Der Lebenszyklus einer Anlage in der Prozessindustrie ist relativ lang. Eine typische Produktionsanlage in der chemischen Industrie beispielsweise ist häufig so ausgelegt, dass sie über einen Zeitraum von mehreren Jahrzehnten praktisch unverändert arbeitet. Selbstverständlich sind in dieser Zeit regelmäßige Wartungsarbeiten und gegebenenfalls auch der Austausch einzelner Komponenten notwendig. Die Grundstruktur der Anlage bleibt aber über den Lebenszyklus häufig unverändert bestehen.

Anlagen in der Prozessindustrie weisen einen sehr hohen Automatisierungsgrad auf. Eine Bedienmannschaft von nur einigen Personen reicht oft aus, um große Anlagen sicher zu bedienen. Der typische Aufbau eines Automatisierungssystems ist dabei die klassische Leitsystemarchitektur. Sensoren, die die chemischen und physikalischen Prozessparameter sowie die Zustände der Anlagenkomponenten erfassen, übertragen ihre Werte an die Leitwarte. Dort verarbeiten zentrale Rechner die Daten und steuern die Aktoren der Anlage, wie Pumpen, Rührwerke und Heizungen, an. Die gesamte „Intelligenz“ der Mess-, Steuer- und Regeltechnik befindet sich also in diesem zentralen Leitsystem.

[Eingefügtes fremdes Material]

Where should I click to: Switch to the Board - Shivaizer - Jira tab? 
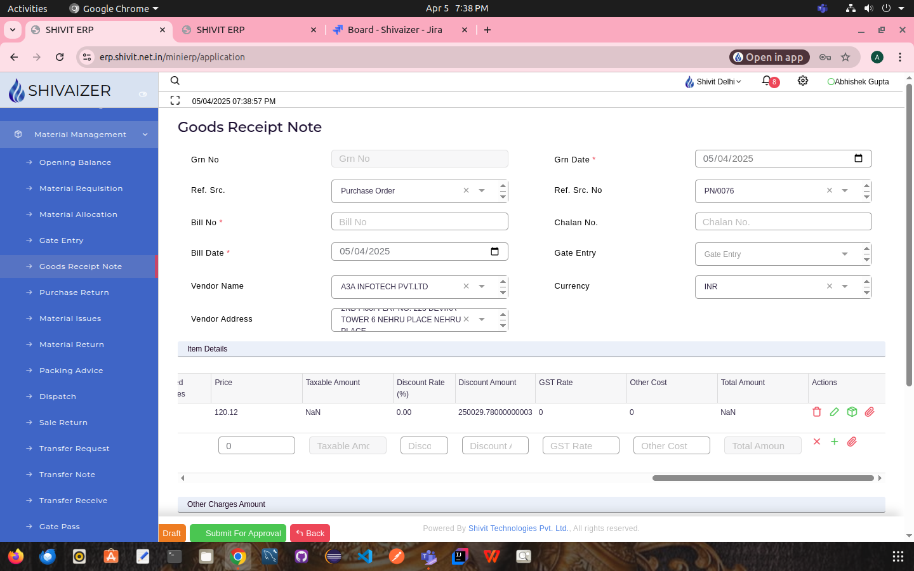pos(394,30)
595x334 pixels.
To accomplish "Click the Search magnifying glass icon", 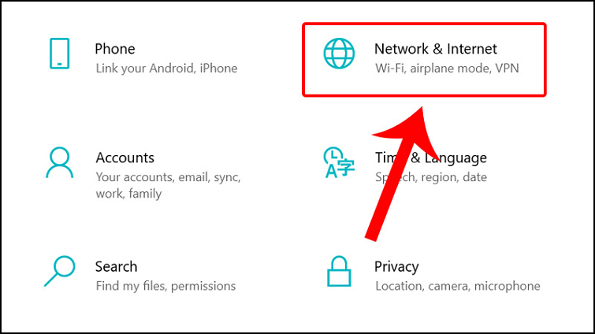I will 60,271.
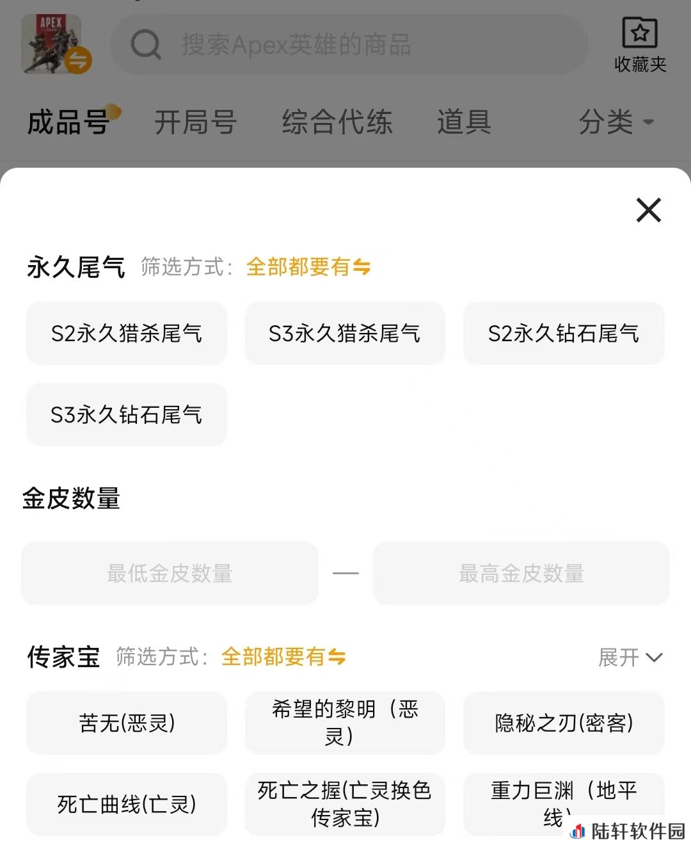Screen dimensions: 691x847
Task: Choose the S3永久钻石尾气 option
Action: [x=127, y=414]
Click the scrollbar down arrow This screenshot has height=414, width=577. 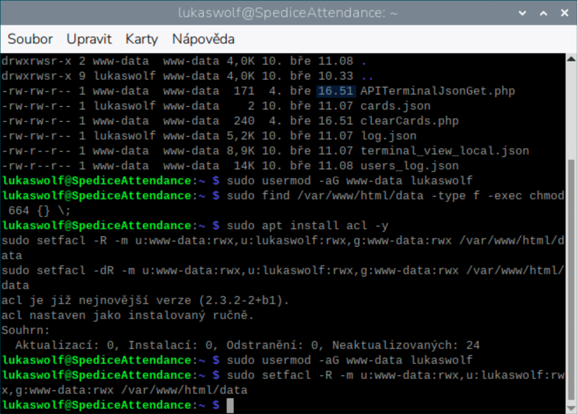point(571,408)
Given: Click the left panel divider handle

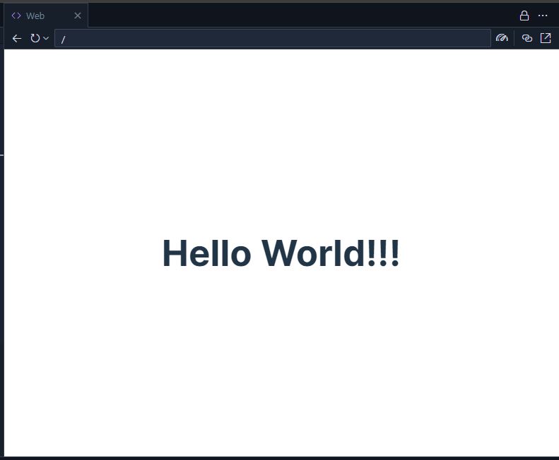Looking at the screenshot, I should point(2,155).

Nachteile zentraler Leitsysteme

Den Nachteil, den man sich mit dieser Architektur einhandelt, ist der sehr hohe Aufwand für die Verdrahtung. Bei großen Anlagen können durchaus mehrere Tausend Sensoren und Aktoren notwendig sein, die alle zu einer zentralen Stelle verdrahtet werden müssen. Die zentrale Leitsystemarchitektur ist außerdem relativ unflexibel, wenn Änderungen oder Erweiterungen der Anlage anstehen, da stets auch die MSR-Technik des zentralen Systems angepasst werden muss.

Ein weiterer Nachteil ist der unterschiedlich lange Lebenszyklus von automatisierungstechnischen Systemen und prozesstechnischen Anlagen. Häufig müssen Steuerungen ausgetauscht werden, was aufgrund der Architektur ebenfalls mit einem hohen Aufwand verbunden ist. Das Konzept der zentralen Leitsysteme hat aber natürlich auch Vorteile. So kann z.B. die Sicherheit, die insbesondere in der chemischen Industrie eine große Rolle spielt, ideal gewährleistet werden. Auch die Anlagenverfügbarkeit – ebenfalls eine zentrale Forderung in der Prozessindustrie – ist so sehr hoch.

Das F3-Projekt und seine Ziele

Seit einiger Zeit gibt es in der Prozessindustrie Bestrebungen, Anlagen modular aufzubauen. Unter der Bezeichnung F3 hat sich 2009 ein Konsortium gegründet, das aus Unternehmen der chemischen Industrie und Forschungsinstituten in verschiedenen Ländern Europas besteht. Ziel des F3-Projekts, das für Flexible, Fast and Future Factory steht, ist die Entwicklung von Konzepten für modulare Produktionsanlagen in der Prozessindus- trie.

Die EU fördert das Konsortium, das insgesamt 25 Mitglieder hat, mit 18 Millionen Euro. Die Idee hinter dem Projekt ist der Aufbau chemischer Produktionsanlagen nach dem Baukastenprinzip. Einzelne Module – auch Package Units genannt – sollen nach dem „Plug-and-Play-Prinzip“ einfach miteinander kombiniert werden können, um eine Anlage zu realisieren. Von diesem Konzept verspricht man sich eine Reihe von Vorteilen. So lassen sich einzelne Anlagenteile einfacher austauschen, wenn beispielsweise die Automatisierungstechnik veraltet ist oder die Feldgeräte das Ende ihrer Lebensdauer erreichen. Auch die Wartung der einzelnen Package Units kann so entkoppelt vom Rest der Anlage erfolgen und bringt damit deutliche Erleichterungen.